▶ _TASK GOAL_
Leaving out the pictures, please reproduce exactly and only the lines from the one that contains "Given: Tick the" through the last line below.

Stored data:
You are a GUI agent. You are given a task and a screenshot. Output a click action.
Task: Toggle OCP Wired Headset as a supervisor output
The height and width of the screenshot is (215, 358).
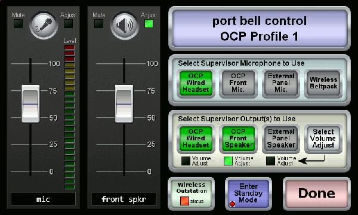coord(196,139)
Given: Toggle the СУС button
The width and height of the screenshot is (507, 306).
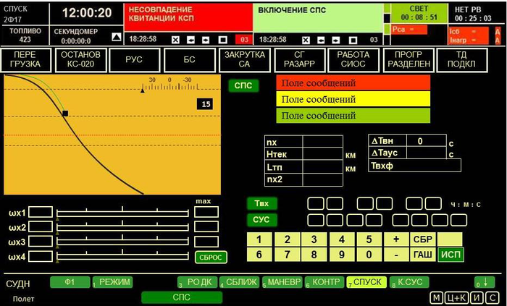Looking at the screenshot, I should [261, 219].
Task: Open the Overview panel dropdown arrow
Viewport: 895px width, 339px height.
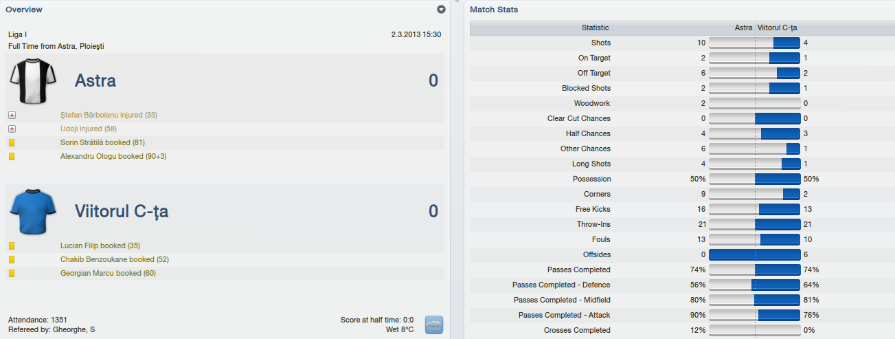Action: tap(441, 10)
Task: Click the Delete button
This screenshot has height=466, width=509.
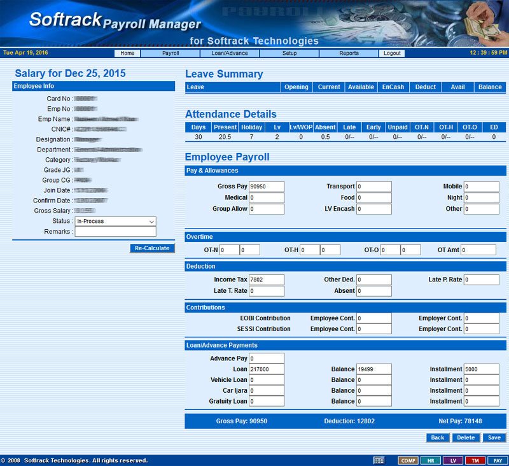Action: click(466, 438)
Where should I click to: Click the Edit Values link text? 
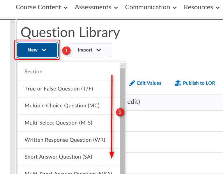pos(149,83)
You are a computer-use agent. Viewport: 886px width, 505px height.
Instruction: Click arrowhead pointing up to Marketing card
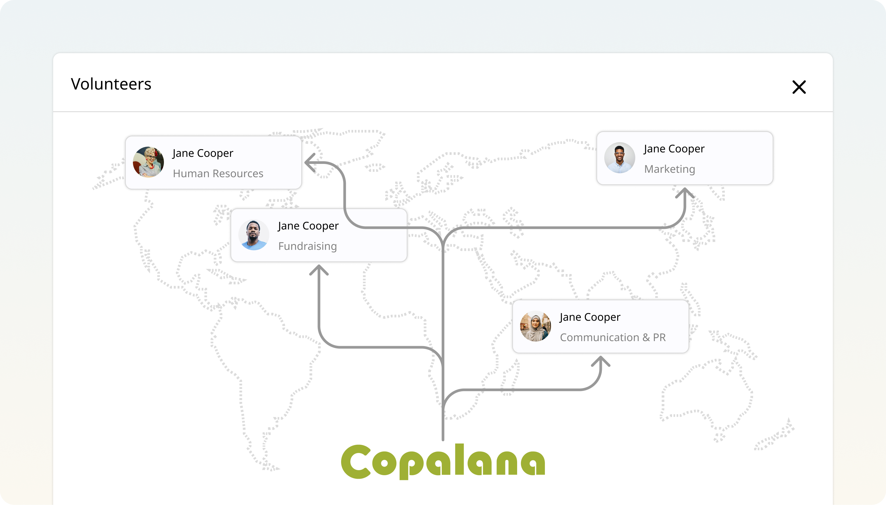(685, 193)
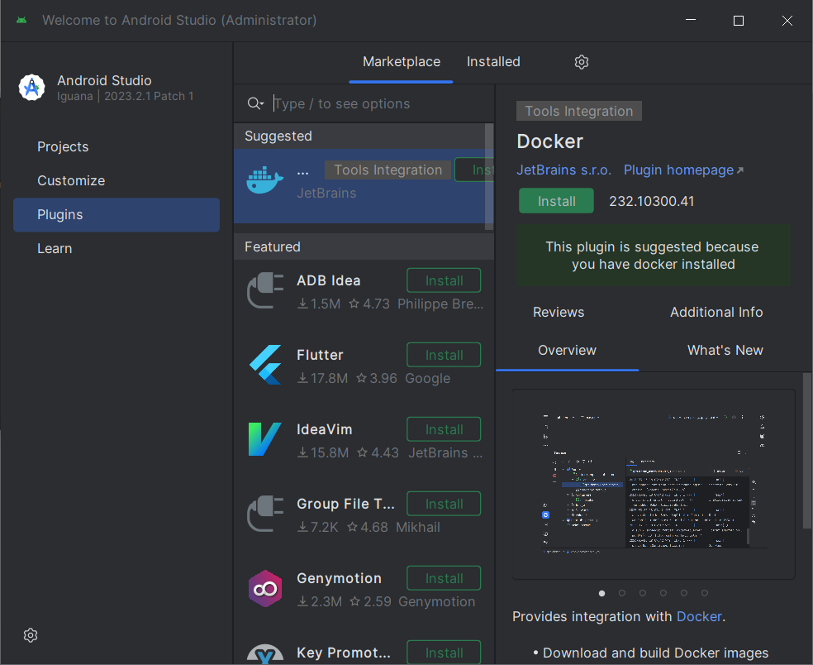This screenshot has width=813, height=665.
Task: Show the Reviews tab for Docker
Action: (x=559, y=312)
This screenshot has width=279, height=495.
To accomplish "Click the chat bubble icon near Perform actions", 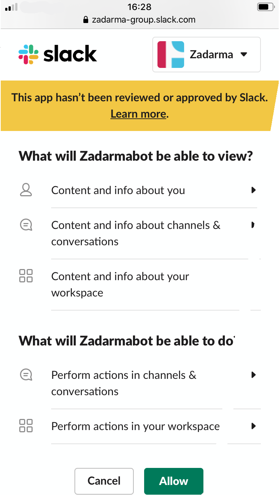I will 26,375.
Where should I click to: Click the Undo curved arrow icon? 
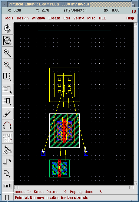(7, 126)
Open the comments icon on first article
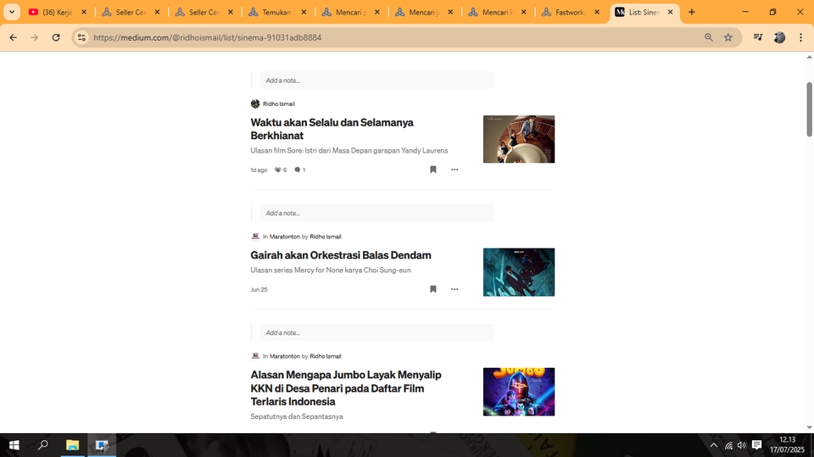Viewport: 814px width, 457px height. (x=298, y=170)
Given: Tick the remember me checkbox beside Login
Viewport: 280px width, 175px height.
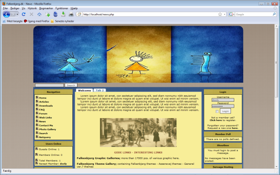Looking at the screenshot, I should tap(217, 112).
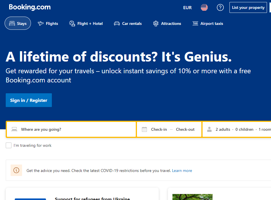
Task: Select the Stays tab
Action: (x=18, y=23)
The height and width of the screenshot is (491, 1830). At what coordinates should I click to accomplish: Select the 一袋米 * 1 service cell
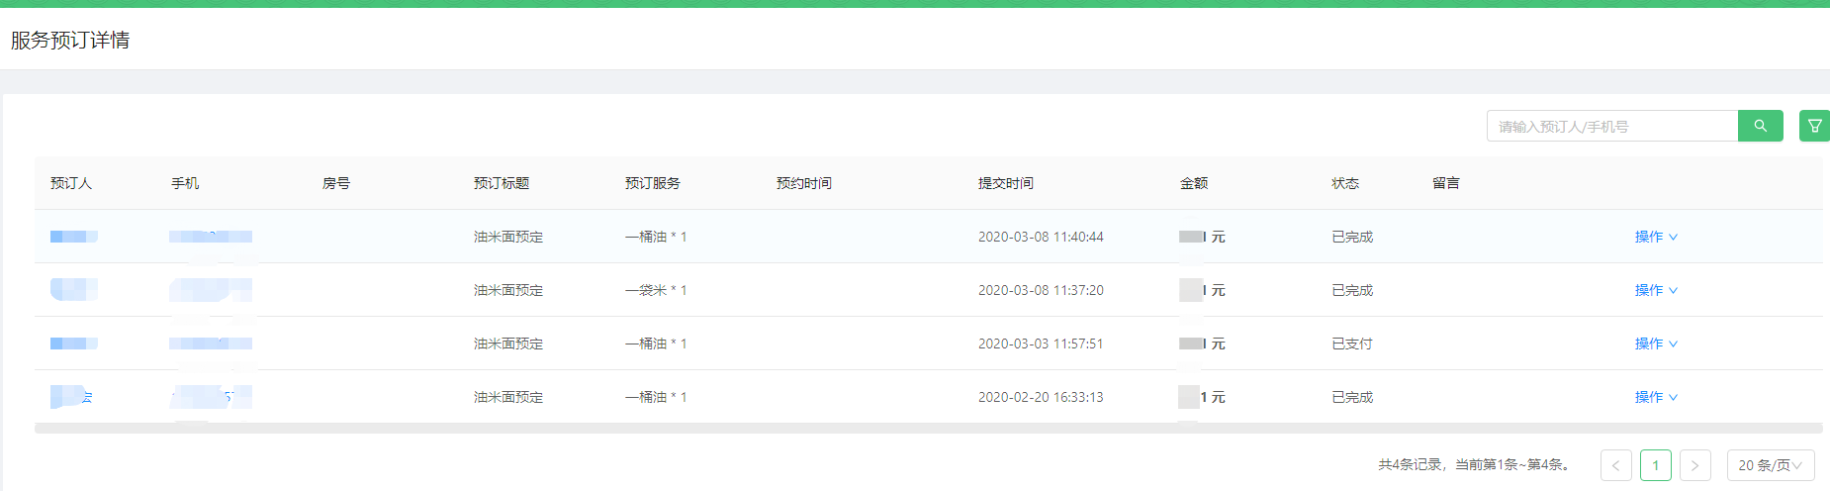[x=655, y=290]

▶ _SOLVED EXERCISE_
Given: Tick the remember me checkbox beside Login
Viewport: 280px width, 175px height.
Looking at the screenshot, I should tap(217, 112).
Task: Select the Stays tab
Action: (x=18, y=23)
The height and width of the screenshot is (491, 1830). At what coordinates should I click to accomplish: Select the 一袋米 * 1 service cell
[x=655, y=290]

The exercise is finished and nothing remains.